The juice isn’t worth the squeeze

Sir Dave Brailsford, the infamous sports performance coach best known for being the architect of British Cycling and professional Sky team successes, once coined the term “marginal gains”. Or at least he was among the first to put that phrase in the public’s vernacular. He proved that a collection of slight, minute improvements in different areas of a performance package can add up to a much larger gain overall. It’s a fascinating strategy and, using the innovation foundation of trialling individual things without upsetting the whole, has been demonstrated to bring success.

However, in the the slower-moving corporate sector, where success is measured, often deliberately, in years, and stability is the order of play, it can be a different story. The innovation trial that demonstrates benefit and evidence of success is the easy bit; convincing the business that it’s worth the leap forward isn’t always possible.

A few years ago, I met a startup to discuss their sensor-based solution that used AI to make forecasts from its data. It was impressive, and they had lots of evidence of where their customers had saved money using insights produced by their kit. An important step in the innovation process is building advocacy, so after the call, I talked through their capability with colleagues from a business unit that we were supporting.

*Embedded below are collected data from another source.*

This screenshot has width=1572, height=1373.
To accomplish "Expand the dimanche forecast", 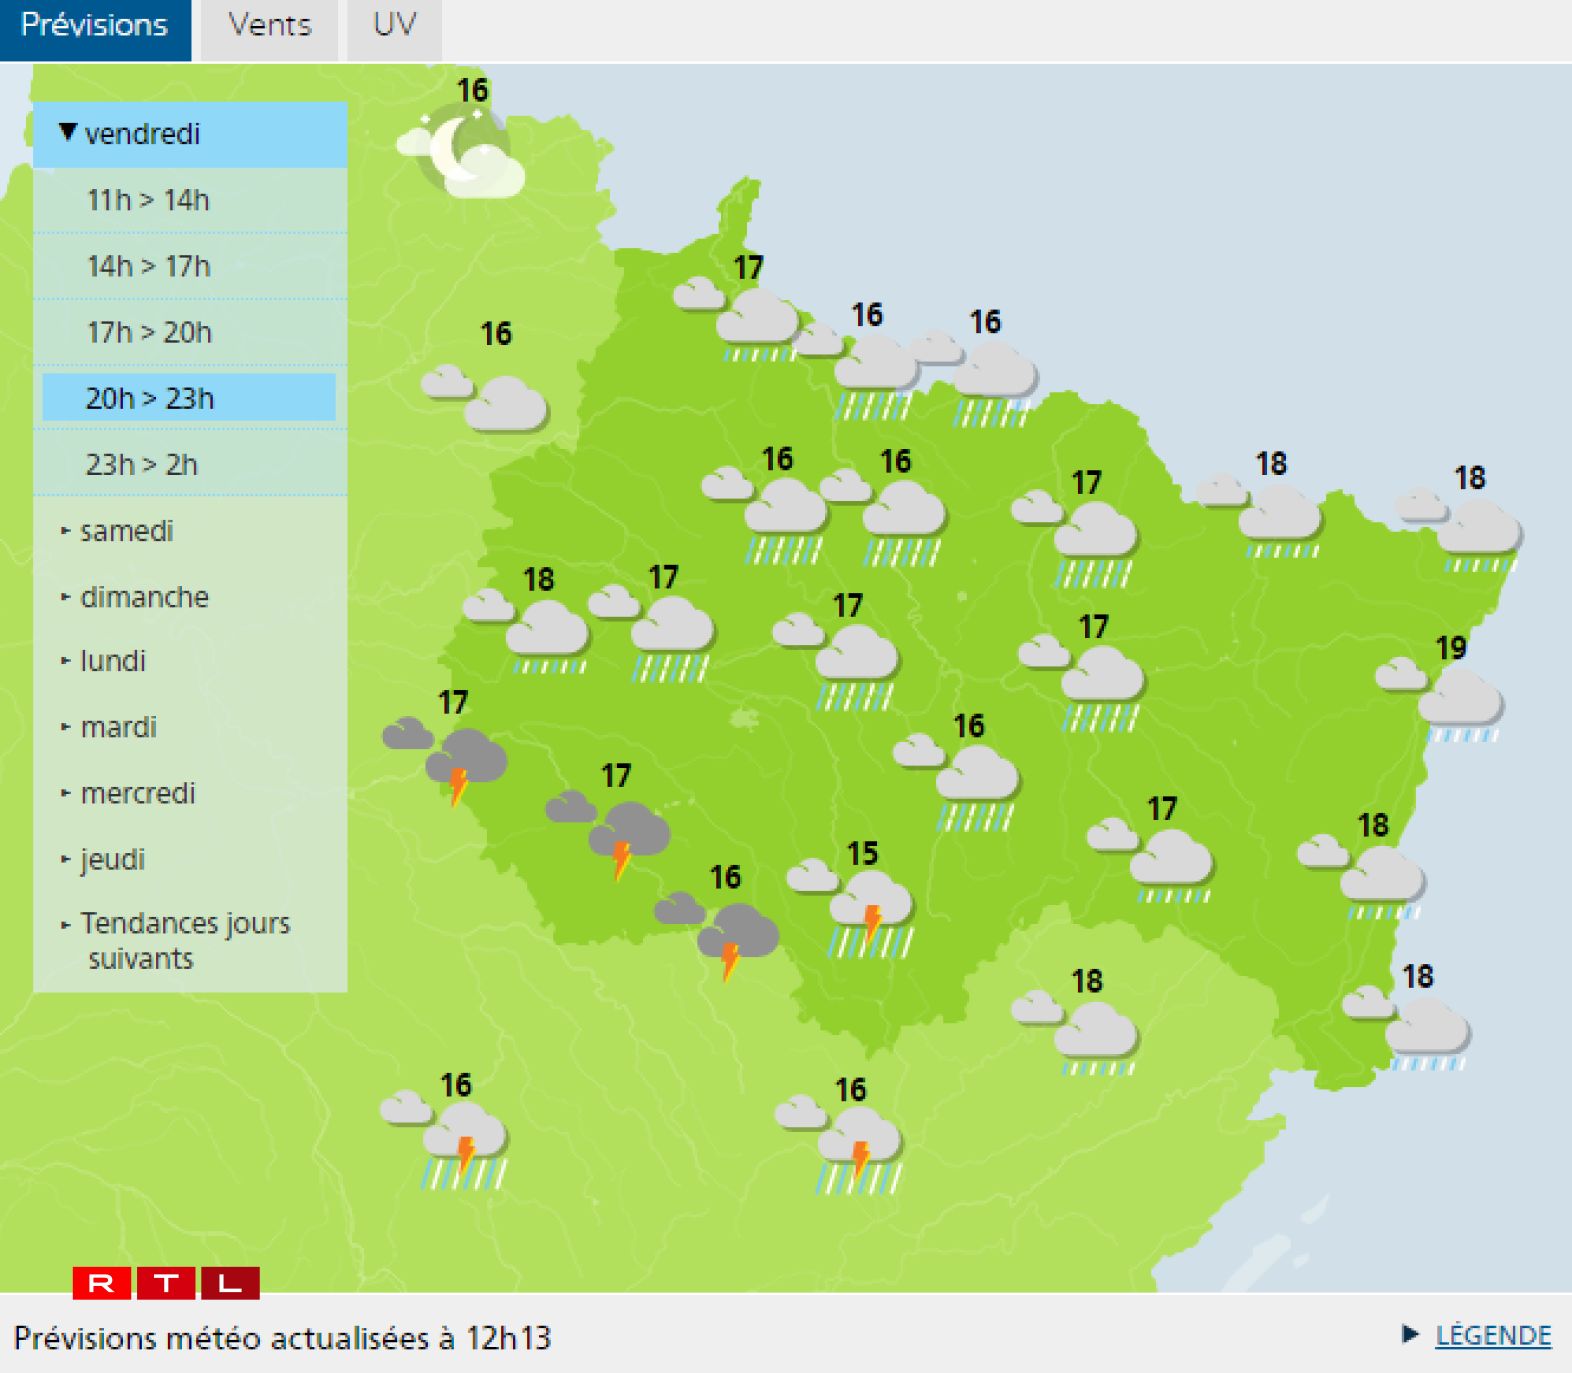I will pyautogui.click(x=144, y=597).
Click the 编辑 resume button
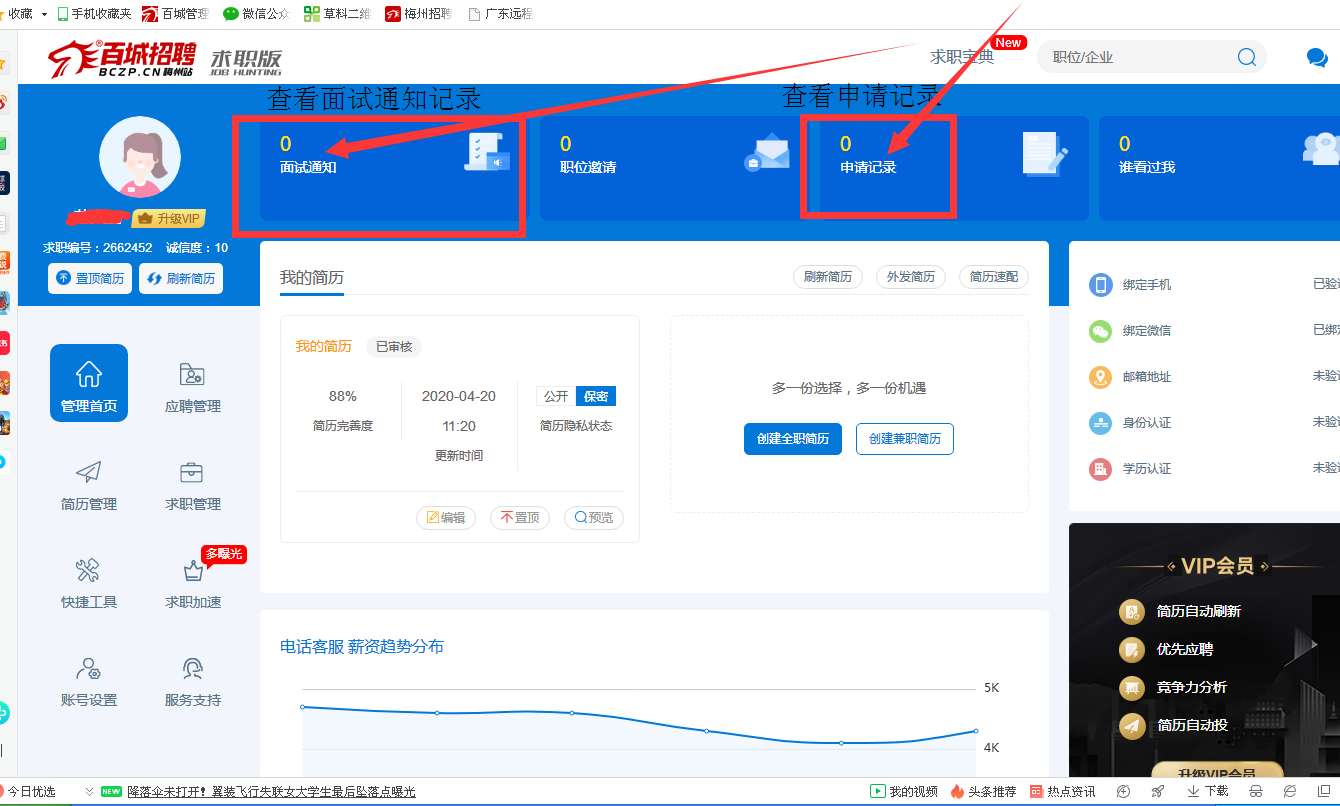The height and width of the screenshot is (806, 1340). pos(446,518)
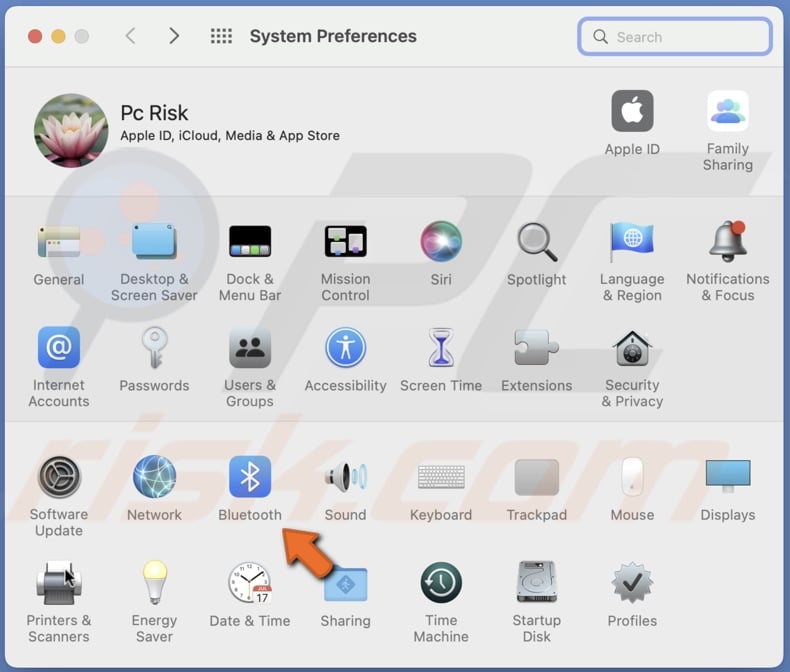
Task: Open the Bluetooth preferences pane
Action: [250, 477]
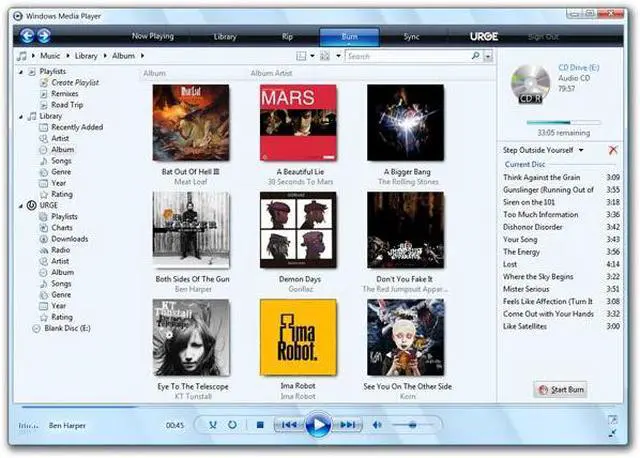
Task: Click the Forward navigation arrow
Action: tap(46, 36)
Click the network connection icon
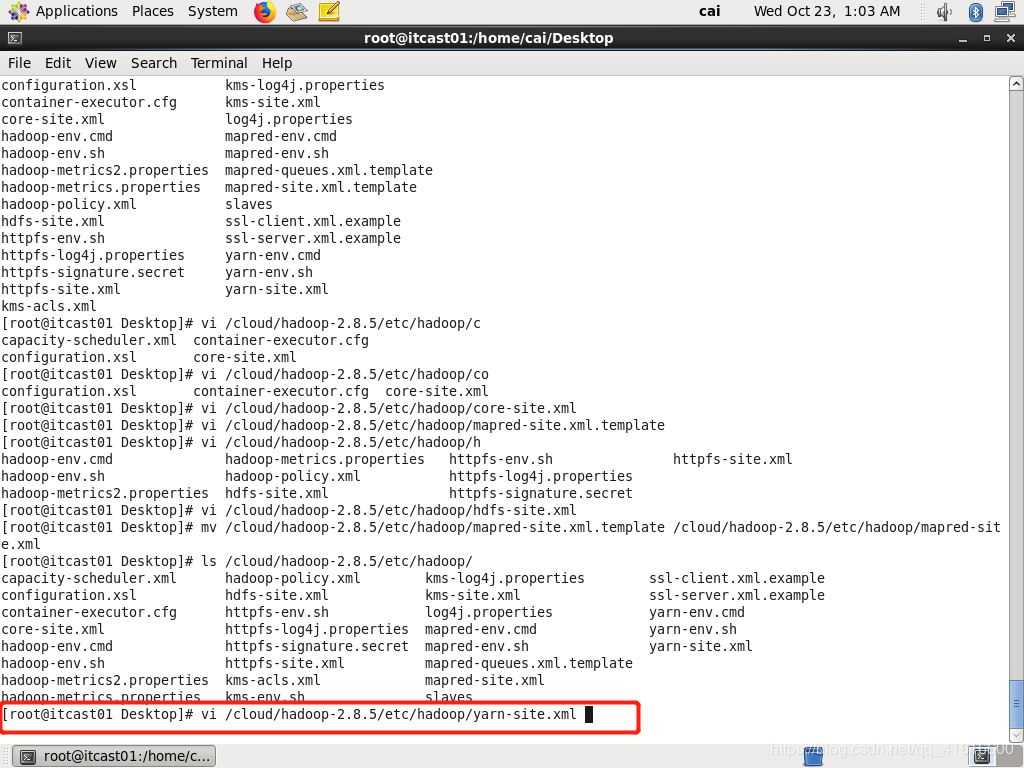 1004,12
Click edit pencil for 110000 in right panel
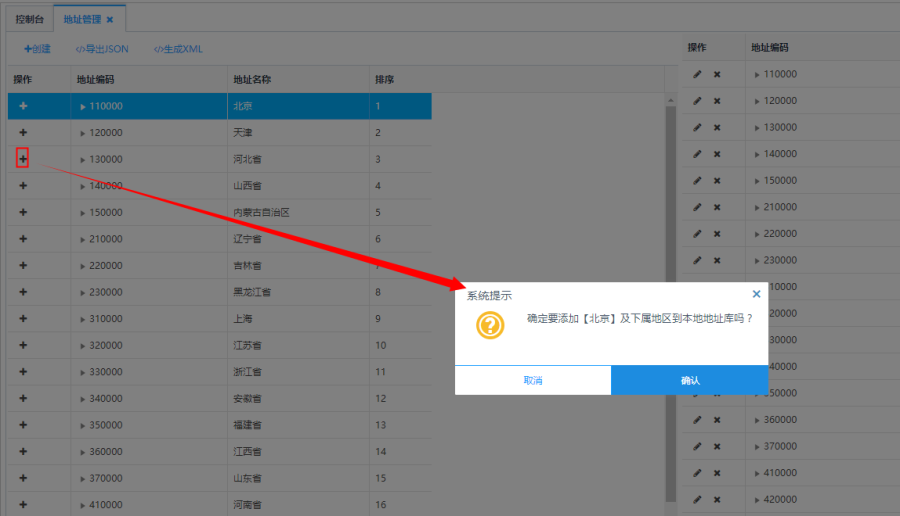This screenshot has height=516, width=900. 697,74
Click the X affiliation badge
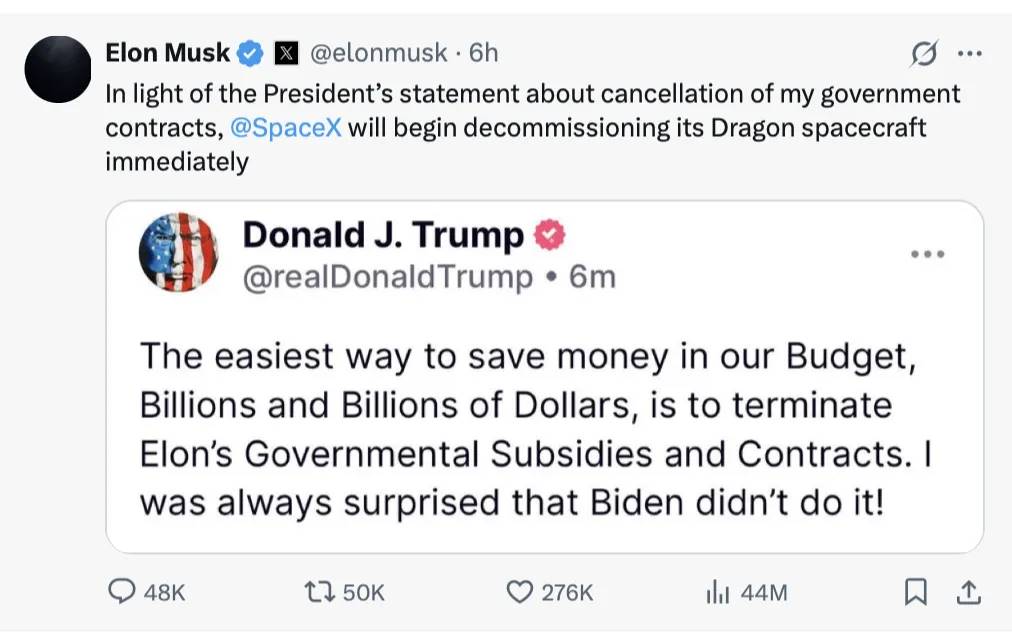The image size is (1012, 636). [x=285, y=53]
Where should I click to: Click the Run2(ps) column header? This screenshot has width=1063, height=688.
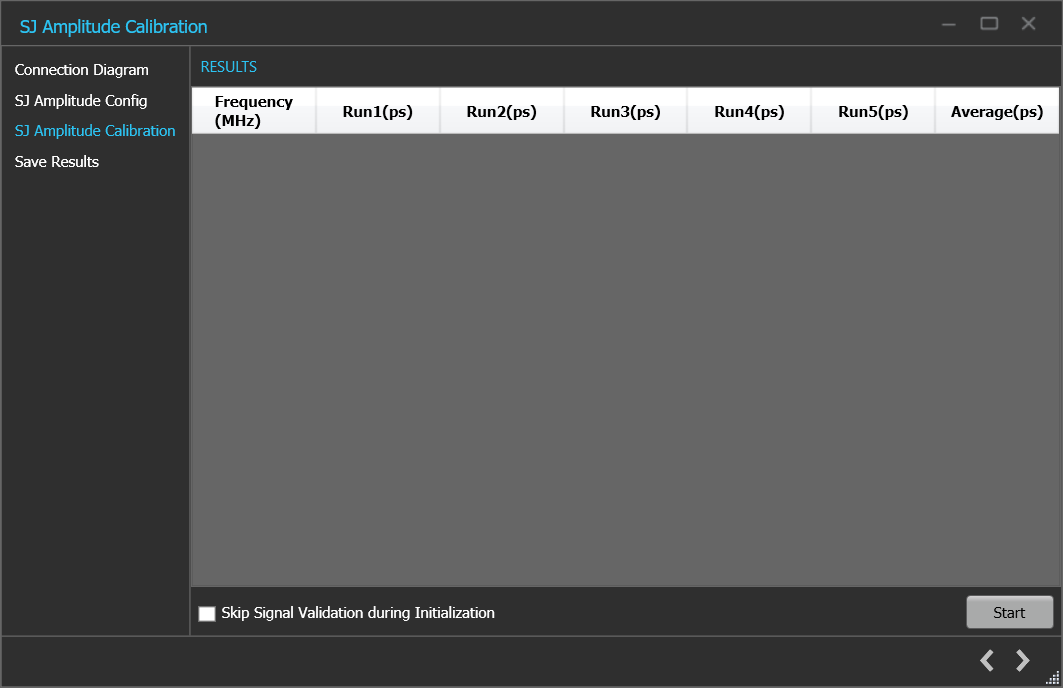(x=501, y=110)
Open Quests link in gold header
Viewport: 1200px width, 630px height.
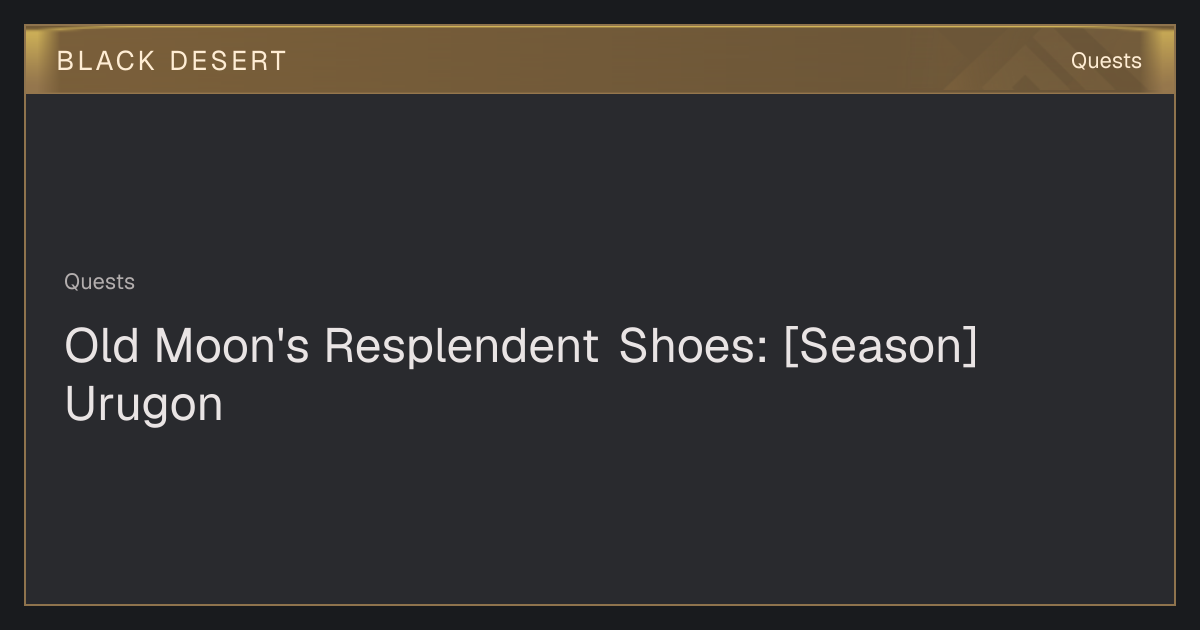[x=1106, y=61]
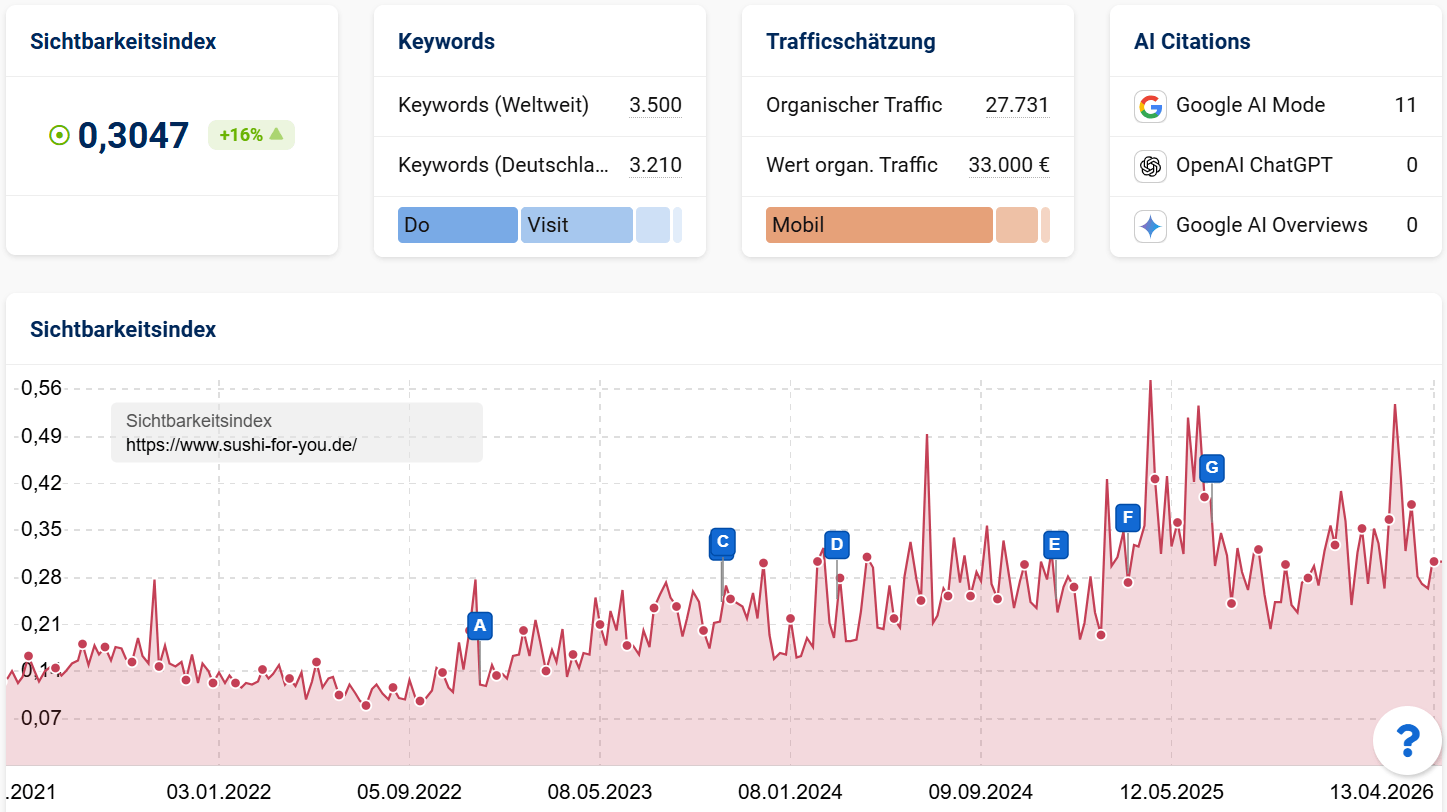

They fed back that while the solution was more advanced that what we currently had access to, it wasn’t sufficiently advanced enough, nor brought about any significant new benefits, that they felt was worth trialling – and certainly when the current capability was virtually cost-free to their business.

This got me thinking of similar cases where a best-in-class solution only improves what we do today by a margin too small to justify investment. Where the delta between “good” and “excellent” is just too narrow. An analogy might be that you own and drive a modest, family hatchback but fancy a premium, German-made model instead. The cost-to-change and the new running costs will doubtlessly invade your bank account; but what’s your tolerance for return on investment? Is the badge all-or-nothing? You’ll still get from A to B. One may have prestige and more toys to play with; the other might do the journey at a lower cost.

The best innovations I’ve encountered nearly always have at least two major disruptive benefits to them. For instance, they might save money by reducing opex and time for a colleague to operate it. Or reduce costs while improving customer experience. Or delete an existing process entirely while speeding up another. A combination that’s powerful enough to justify a step away from what we’ve always done, and then, however better the incumbent solution is or can get, it can’t ever reach the heights of the new solution. A situation where a business would always be worse off without it.

Startups need to better understand this conundrum with their customers. Corporations are not going to rush to buy your product if there are only modest gains in performance. The unseen costs of developing the business case, contracting in and onboarding a new vendor, and then completing the change programme – beyond your shiny pricing model to tempt them – means the outlay is unlikely ever to be recouped. The juice isn’t worth the squeeze, as a former sales and marketing colleague once said to me.